Seattle Public Schools owned up to a big blunder in March when it revealed that it had submitted misinformation on federal grant applications for a program serving Native American students--and would consequently have to return $300,000. For two years running, the program claimed to have three times as many Native American students as it really had (or at least as it could prove it had with documents showing the tribal status of students or their family members.)

Now, the district is admitting that it made another bad error when applying for that same grant this year. Actually, the district didn't apply at all because it missed the February 12 deadline.

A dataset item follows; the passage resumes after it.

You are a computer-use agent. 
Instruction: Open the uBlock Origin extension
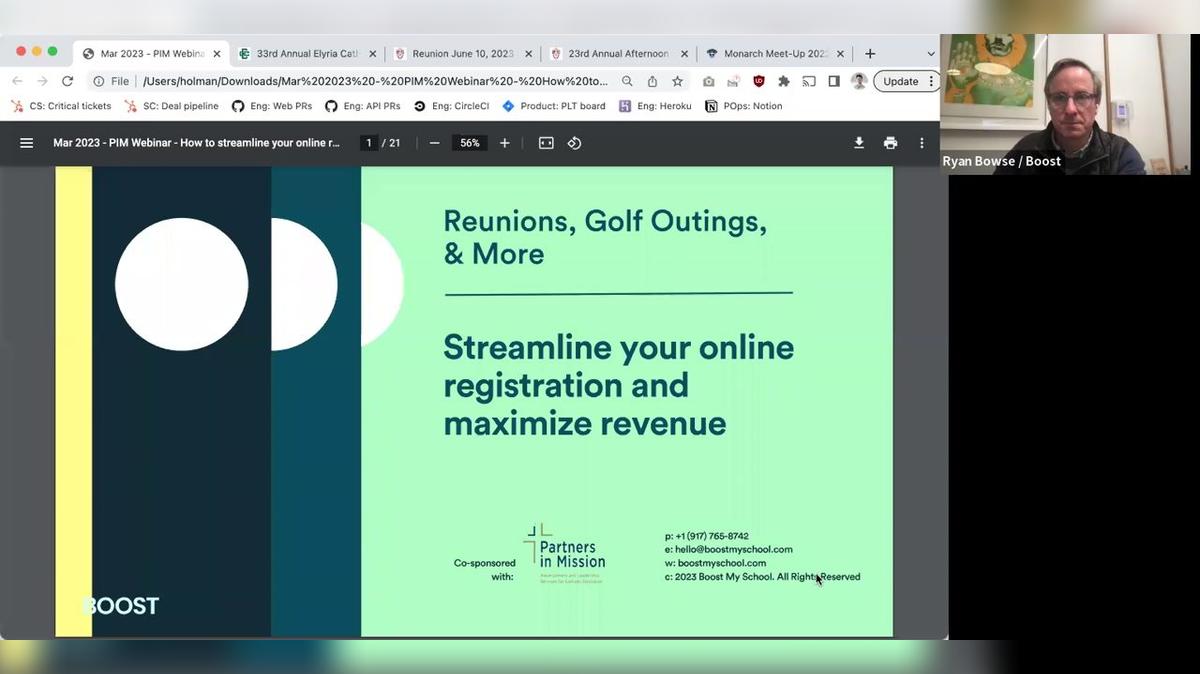[757, 81]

Consequently, the district is losing out on the chance to get $82,000 in federal funding next year for the "Huchoosedah Indian Education Program."

Seattle Schools spokesperson Patti Spencer-Watkins says the district will use $82,000 of its own money to make up the difference, even though the district faces a $31 million budget gap. Still, parents are questioning whether anyone has been held accountable for such a stunning display of ineptitude.

"He blew it," says parent Sarah Sense-Wilson, referring to Huchoosedah's director, Arlie Neskahi, who was responsible for submitting the grant application. She says he told parents he had been tripped up by computer problems. While Neskahi was not responsible for the earlier errors--he assumed his position just this November--Sense-Wilson says that a parent and community group she's part of, called the American Indian Alaska Native American Alliance, has submitted a letter calling for Neskahi to be fired.

The grant that the district missed out on was just one source of federal and state funding for the program, which will have a $300,000 budget next year.

But Sense-Wilson says there was more than $82,000 at stake. If the program had aggressively sought tribal documentation for all of the 1,100 students in the program this year, she says, it might have been able to apply for more federal funds. Instead, the district still has documentation for only 385 of the students.

She also sees the missed deadline as symptomatic of broader mismanagement of the program, which she says has failed to engage parents and cut back on academic tutoring.

Neskahi could not be reached immediately for comment. Spencer-Watkins says she is not at liberty to discuss matters of employee discipline and so cannot say whether the district has reprimanded Neskahi or his supervisor, both of whom remain on the job.

Spencer-Watkins adds that the district has taken measures to ensure that the mistakes of the past don't happen again, including having an internal auditor regularly review the program.